RECORDS FOR THIS EXERCISE:
--------------------------------
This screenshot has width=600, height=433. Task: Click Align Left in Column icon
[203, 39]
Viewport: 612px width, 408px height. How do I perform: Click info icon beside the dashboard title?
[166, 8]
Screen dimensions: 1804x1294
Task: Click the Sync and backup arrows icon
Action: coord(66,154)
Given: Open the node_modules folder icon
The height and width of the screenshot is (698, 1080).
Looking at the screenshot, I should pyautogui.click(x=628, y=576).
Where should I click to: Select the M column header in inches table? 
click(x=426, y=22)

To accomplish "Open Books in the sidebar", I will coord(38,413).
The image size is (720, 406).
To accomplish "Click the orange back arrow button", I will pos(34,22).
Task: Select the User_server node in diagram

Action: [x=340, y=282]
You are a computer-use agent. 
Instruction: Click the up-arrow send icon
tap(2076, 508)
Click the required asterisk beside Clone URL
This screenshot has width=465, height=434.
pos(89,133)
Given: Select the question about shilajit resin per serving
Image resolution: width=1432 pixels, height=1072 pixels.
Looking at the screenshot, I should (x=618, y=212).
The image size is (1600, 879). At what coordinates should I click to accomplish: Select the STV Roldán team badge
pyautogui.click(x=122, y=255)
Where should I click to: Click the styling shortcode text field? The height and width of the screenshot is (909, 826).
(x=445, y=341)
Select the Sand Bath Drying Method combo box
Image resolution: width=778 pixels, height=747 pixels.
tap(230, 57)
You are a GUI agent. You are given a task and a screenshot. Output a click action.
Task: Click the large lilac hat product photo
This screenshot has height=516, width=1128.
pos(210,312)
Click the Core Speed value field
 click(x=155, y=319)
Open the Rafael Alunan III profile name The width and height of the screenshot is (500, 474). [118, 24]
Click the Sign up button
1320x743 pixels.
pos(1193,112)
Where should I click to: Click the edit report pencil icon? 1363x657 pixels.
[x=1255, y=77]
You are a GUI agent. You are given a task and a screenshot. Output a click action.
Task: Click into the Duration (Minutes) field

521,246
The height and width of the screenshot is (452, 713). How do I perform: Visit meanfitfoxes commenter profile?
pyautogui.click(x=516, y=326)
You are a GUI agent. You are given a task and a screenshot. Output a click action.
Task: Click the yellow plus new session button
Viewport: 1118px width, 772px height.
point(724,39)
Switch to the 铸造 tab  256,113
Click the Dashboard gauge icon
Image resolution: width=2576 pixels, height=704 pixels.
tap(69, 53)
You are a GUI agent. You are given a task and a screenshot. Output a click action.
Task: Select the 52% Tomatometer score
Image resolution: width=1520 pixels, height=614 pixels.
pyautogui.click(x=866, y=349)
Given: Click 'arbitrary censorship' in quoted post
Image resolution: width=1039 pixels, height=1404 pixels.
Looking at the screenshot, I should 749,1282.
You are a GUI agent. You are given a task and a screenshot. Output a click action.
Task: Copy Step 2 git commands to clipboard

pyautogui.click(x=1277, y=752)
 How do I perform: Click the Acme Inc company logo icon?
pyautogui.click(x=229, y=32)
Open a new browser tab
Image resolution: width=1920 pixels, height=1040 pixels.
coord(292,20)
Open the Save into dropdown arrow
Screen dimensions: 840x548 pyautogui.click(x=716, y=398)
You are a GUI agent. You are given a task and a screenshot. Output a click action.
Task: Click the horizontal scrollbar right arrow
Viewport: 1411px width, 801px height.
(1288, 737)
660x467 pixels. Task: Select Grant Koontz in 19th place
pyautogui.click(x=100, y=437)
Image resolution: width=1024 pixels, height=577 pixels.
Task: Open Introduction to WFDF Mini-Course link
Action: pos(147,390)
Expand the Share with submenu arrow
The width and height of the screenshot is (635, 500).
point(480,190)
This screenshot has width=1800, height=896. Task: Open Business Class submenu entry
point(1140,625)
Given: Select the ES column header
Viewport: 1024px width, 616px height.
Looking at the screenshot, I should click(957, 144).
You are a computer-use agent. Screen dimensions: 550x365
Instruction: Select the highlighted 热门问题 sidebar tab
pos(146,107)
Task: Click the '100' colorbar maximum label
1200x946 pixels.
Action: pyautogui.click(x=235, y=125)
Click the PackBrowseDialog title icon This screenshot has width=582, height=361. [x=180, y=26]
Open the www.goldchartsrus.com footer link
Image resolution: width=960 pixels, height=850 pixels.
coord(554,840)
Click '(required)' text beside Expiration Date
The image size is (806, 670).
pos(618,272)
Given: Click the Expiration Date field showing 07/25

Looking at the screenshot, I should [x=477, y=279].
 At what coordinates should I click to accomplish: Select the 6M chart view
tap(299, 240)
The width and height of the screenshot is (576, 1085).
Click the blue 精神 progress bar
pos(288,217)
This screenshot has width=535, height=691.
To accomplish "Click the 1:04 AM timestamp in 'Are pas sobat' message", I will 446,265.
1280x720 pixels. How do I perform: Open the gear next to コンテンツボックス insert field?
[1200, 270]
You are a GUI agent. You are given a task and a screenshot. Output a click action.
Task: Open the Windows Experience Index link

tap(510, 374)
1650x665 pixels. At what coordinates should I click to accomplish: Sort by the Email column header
--------------------------------
AIM OF THE TASK: Lines from the one holding "1200x946 pixels." to the last line of the records: return these exactly, and only these.

WRITTEN ANSWER:
1200x946 pixels.
Action: pyautogui.click(x=235, y=125)
Click the PackBrowseDialog title icon This screenshot has width=582, height=361. [x=180, y=26]
Open the www.goldchartsrus.com footer link
Image resolution: width=960 pixels, height=850 pixels.
coord(554,840)
Click '(required)' text beside Expiration Date
The image size is (806, 670).
pos(618,272)
Given: Click the Expiration Date field showing 07/25

Looking at the screenshot, I should [x=477, y=279].
 At what coordinates should I click to accomplish: Select the 6M chart view
tap(299, 240)
The width and height of the screenshot is (576, 1085).
Click the blue 精神 progress bar
pos(288,217)
This screenshot has width=535, height=691.
To accomplish "Click the 1:04 AM timestamp in 'Are pas sobat' message", I will 446,265.
1280x720 pixels. How do I perform: Open the gear next to コンテンツボックス insert field?
[1200, 270]
You are a GUI agent. You are given a task and a screenshot. Output a click action.
Task: Open the Windows Experience Index link

tap(510, 374)
1650x665 pixels. At what coordinates should I click to accomplish: Sort by the Email column header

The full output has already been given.